GOP operative Manny Miranda, who resigned after hacking into the computers of Senate Democrats and downloading documents related to their strategies on judicial nominations, is calling on Senate Minority Leader Mitch McConnell to filibuster Sonia Sotomayor's nomination. As for how to deal with potential fallout from Latinos who might be offended by the nature of the GOP's opposition to Sotomayor, (that she's an "affirmative action hire" etc.) David Weigel reports that Miranda has a novel idea:
Hispanic polls, Hispanic surveys, indicate that Hispanics think just like everyone else. We’re not like African-Americans. We think just like everybody else. When I was on the leader’s staff, someone called me once and asked me: “What’s Senator Frist’s Hispanic agenda?” I said, “low taxes, better education, more jobs … what are you talking about?” And that’s how Hispanics are. This is an opportunity to educate them on all of our issues and they will resonate in the way that they resonate with everyone else.

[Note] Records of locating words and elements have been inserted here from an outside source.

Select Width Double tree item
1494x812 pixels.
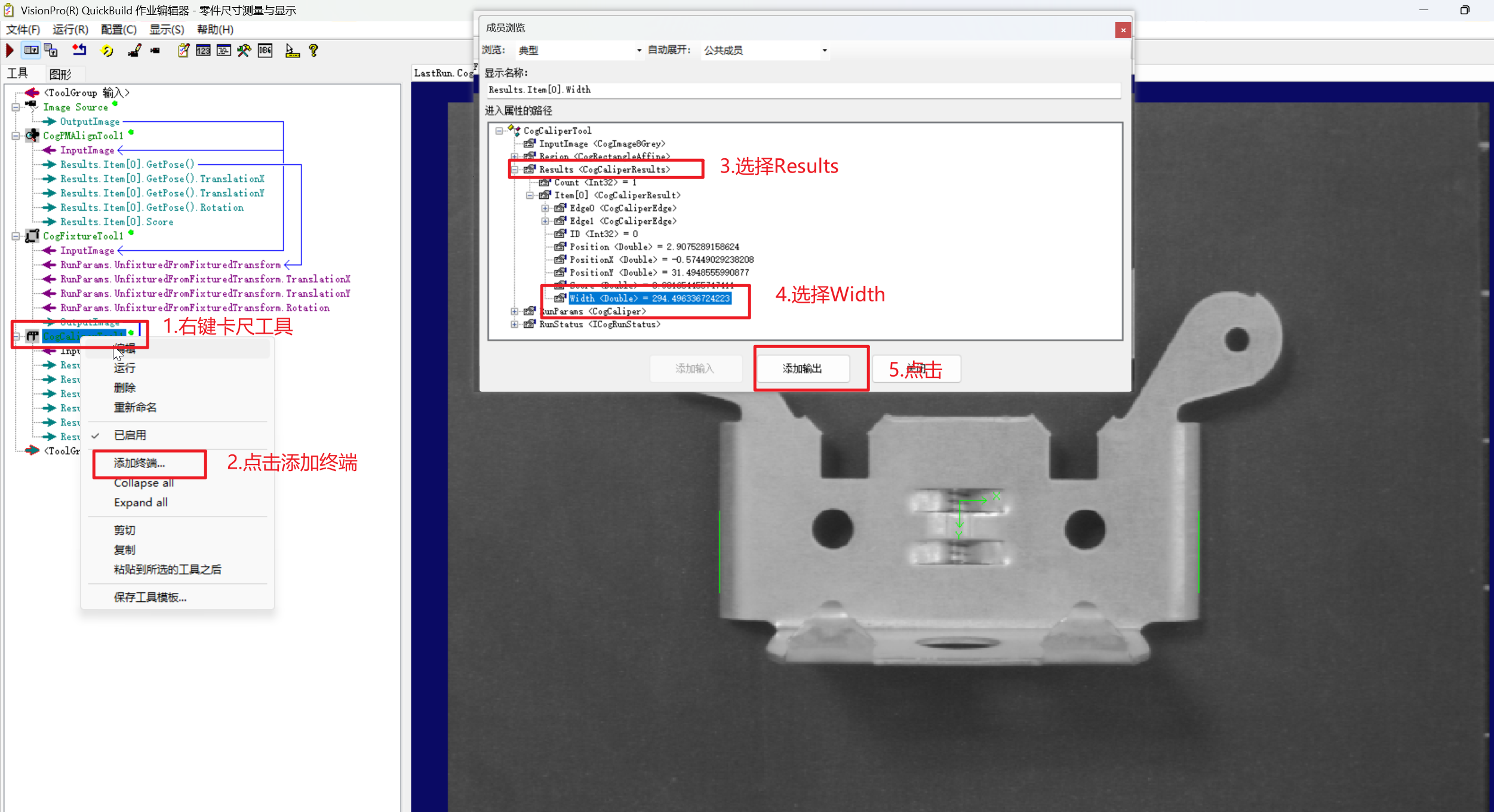[x=649, y=299]
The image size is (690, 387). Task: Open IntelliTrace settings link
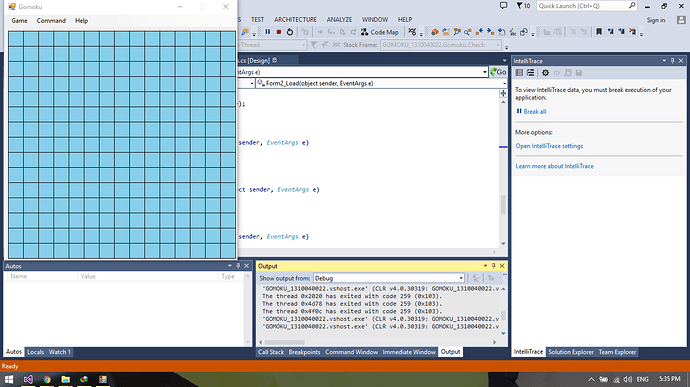coord(549,146)
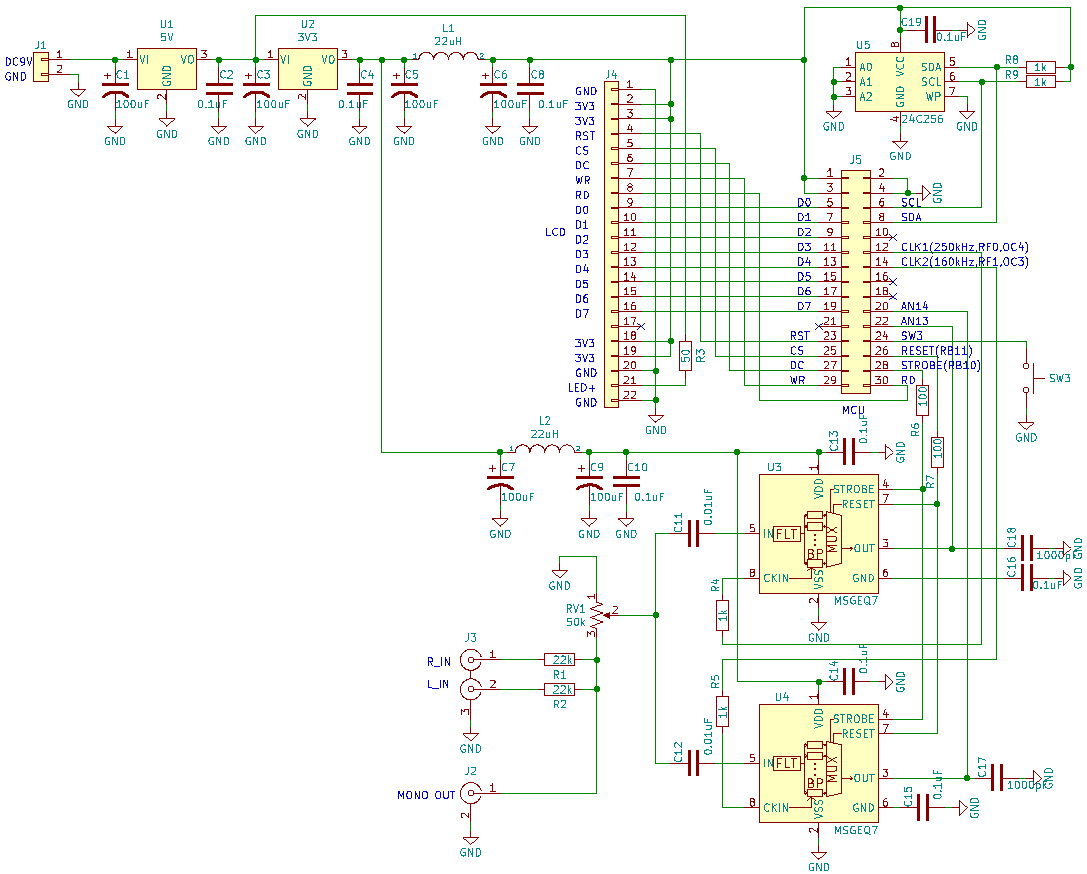Click the R1 22k resistor
This screenshot has height=874, width=1087.
click(x=559, y=659)
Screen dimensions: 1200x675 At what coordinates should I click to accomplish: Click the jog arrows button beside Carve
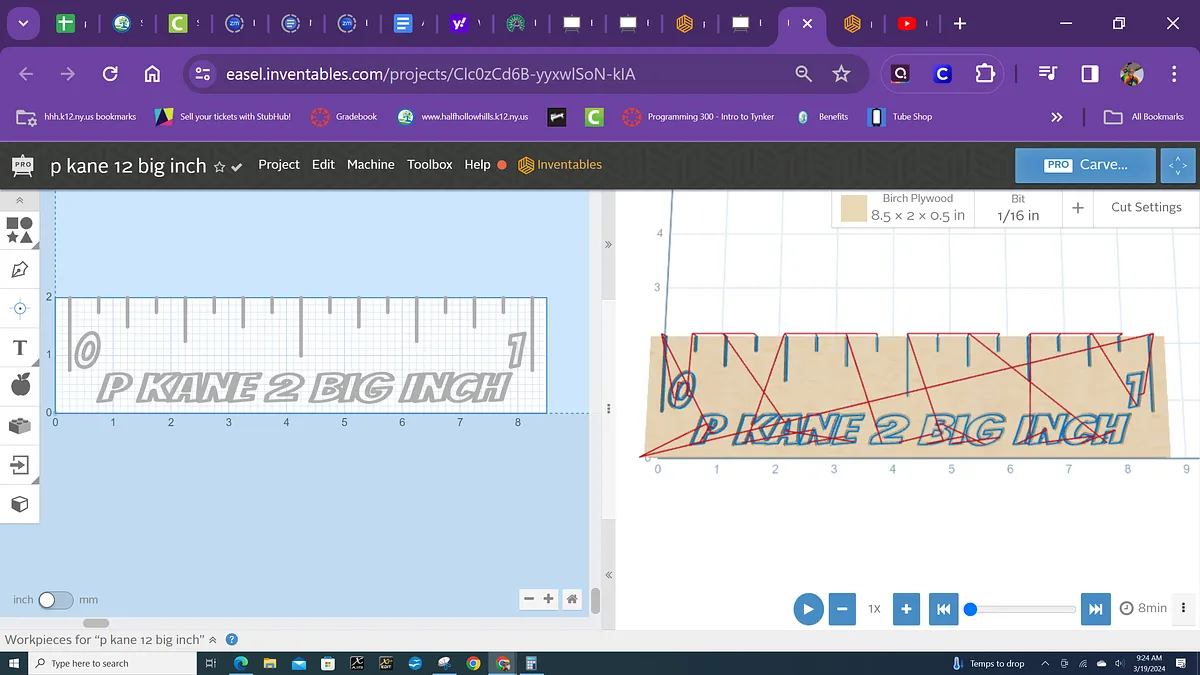(1177, 166)
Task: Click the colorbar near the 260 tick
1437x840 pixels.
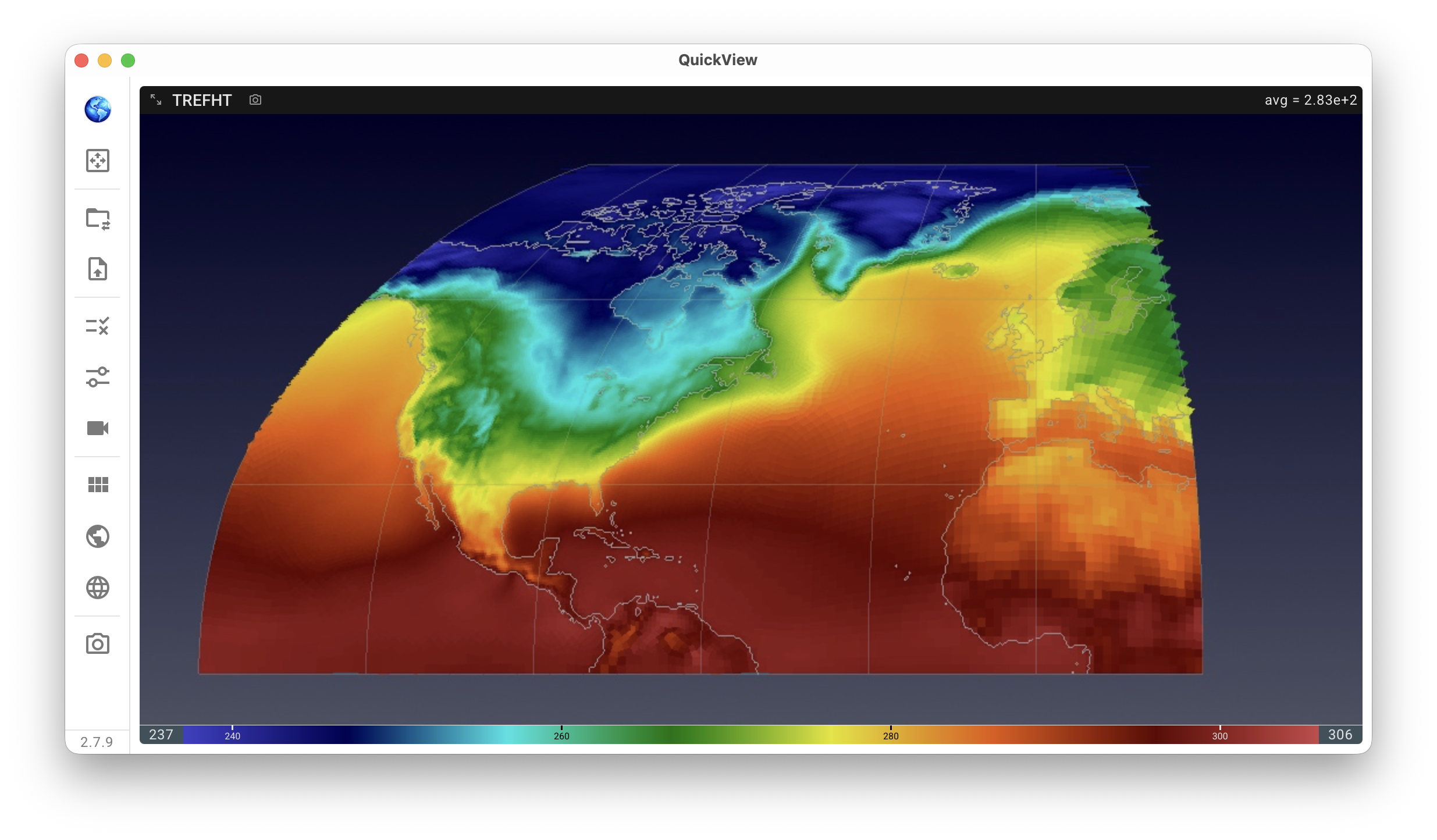Action: pyautogui.click(x=561, y=734)
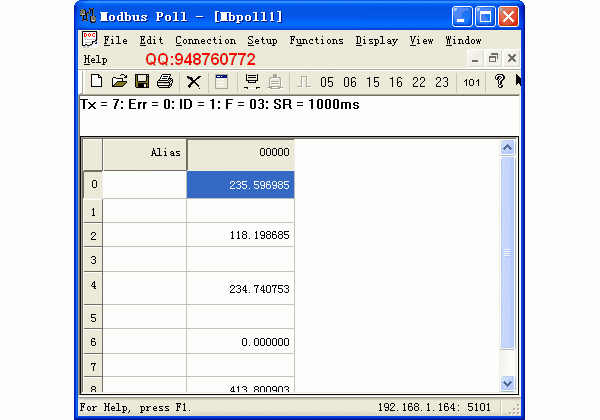
Task: Click the Delete X icon in toolbar
Action: point(194,82)
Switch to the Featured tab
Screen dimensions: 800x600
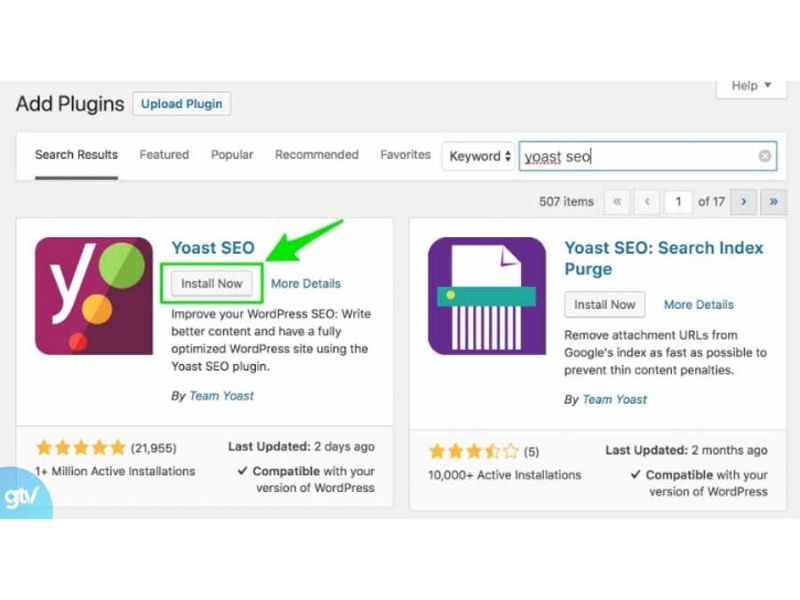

For some GOP strategists, the solution to every problem looks like a wedge. Incidentally, how is Miranda's statement qualitatively different from the misinterpretation of Sotomayor's comments that is currently popular on the right? What does it mean that Latinos are "not like African-Americans" because they "think like everyone else"? I'm interested to hear Miranda's explanation of the cognitive differences between black people and the rest of America.
I sense an opportunity for some great slogans here. "Don't think like a moreno, vote Republican!"